RAN radicalisation in probation meeting in Dublin

The second meeting of the RAN Prison and Probation Working Group in 2017 took place in Dublin on 22nd and 23rd of May, in close collaboration with the Confederation of European Probation. The meeting was hosted by the Irish Probation Service. Participants were mainly experts on probation both on practitioner and policy level. Some of them already had vast experience with CVE/PVE and/or are tasked to deal with it, while some others were dealing with the topic as one of the challenges for current probation practice. A representative of the European Commission (DG Home Affairs and Migration) also attended the meeting.

Welcoming speeches were delivered by the RAN P&P, CEP and the Irish Probation Service. Special attention was given to the Handbook on practical ways in addressing radicalisation and violent extremism produced by the PC-CP Working Group of the Council of Europe.

Experiences

The meeting benefitted of insights from Member States’ experiences. Geraldine Blin (Project Director for the Fight against Radicalisation, French Ministry of Justice), described the situation in France. Main goals of the work in open environment are the detection of offenders suspected to be engaged in a radicalisation process and the assessment of the risks via a tool developed on the basis of other models (such as the VERA II and the Good Life Model). Offenders are supervised very closely through standardised procedures. Each probation service also has at least two specialised officers to monitor these specific target group.

The role of probation in dealing with radicalised offenders and returnees was also investigated further through lessons from past experiences. Tina Jörlemann (Lower Saxony, Germany) and Hugh Hamill (Northern Ireland) presented the work of probation with respectively sexual offenders and domestic extremist offenders (IRA), keeping in mind also the differences between the three groups of offenders. For example, two important lessons learnt from the work in probation with sexual offenders emerged to be: the need for smooth transition management and establishment of a central agency for supervision and exchange of information. The sensitive issue of exchange of information in multi-agency setting was confirmed as a challenge also when working with high risk (re)offenders for which data from multiple settings are key for safeguarding the person and society in general. An interesting good practice of the experience with IRA terrorists was the focus of probation on resettlement and related issues of resettlement, such as unemployment, difficult relationships with family and friends, poverty, mental illness and alcohol abuse. In addition any work in probation was based on voluntariness.
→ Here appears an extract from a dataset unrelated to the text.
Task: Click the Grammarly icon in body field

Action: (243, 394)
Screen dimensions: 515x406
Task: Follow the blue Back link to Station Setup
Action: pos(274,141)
Regarding returning Foreign Terrorist Fighters participants exchanged thoughts on two challenges of the probations services:

  1. a) Differences between returnees and other radicalised offenders;
  2. b) The role of probation in re-socialisation of returnees.

Different levels

Similarities emerged with groups that where exposed to extreme situations such as military soldiers in combat (in the traumatisation), small criminal gangs (as opposed to wider organised criminal groups) in the search for identity and belonging and foreign fighters in Kosovo and Bosnia-Herzegovina. Another consideration to be taken into account when working with returnees is that not all of them are ‘criminal’ at the same level and there is the need to recognise several level of categorisations of risks posed by returnees: on the basis of these levels, different approaches need to be developed when working with them.

Training

Finally, discussion was held on the training needs for probation officers: signaling and risk assessment, multi-agency cooperation, interaction with radicalised persons and safety for staff and families. Once again, it emerged the challenge of working within multi-agency cooperation on classified information that cannot be shared with partners. Simon Cornwall (Consultant on Counter terrorism to the United Nations) and Bernd Glaeser (NGO Neustart) presented their experiences in the field of training staff who deal with radicalised clients.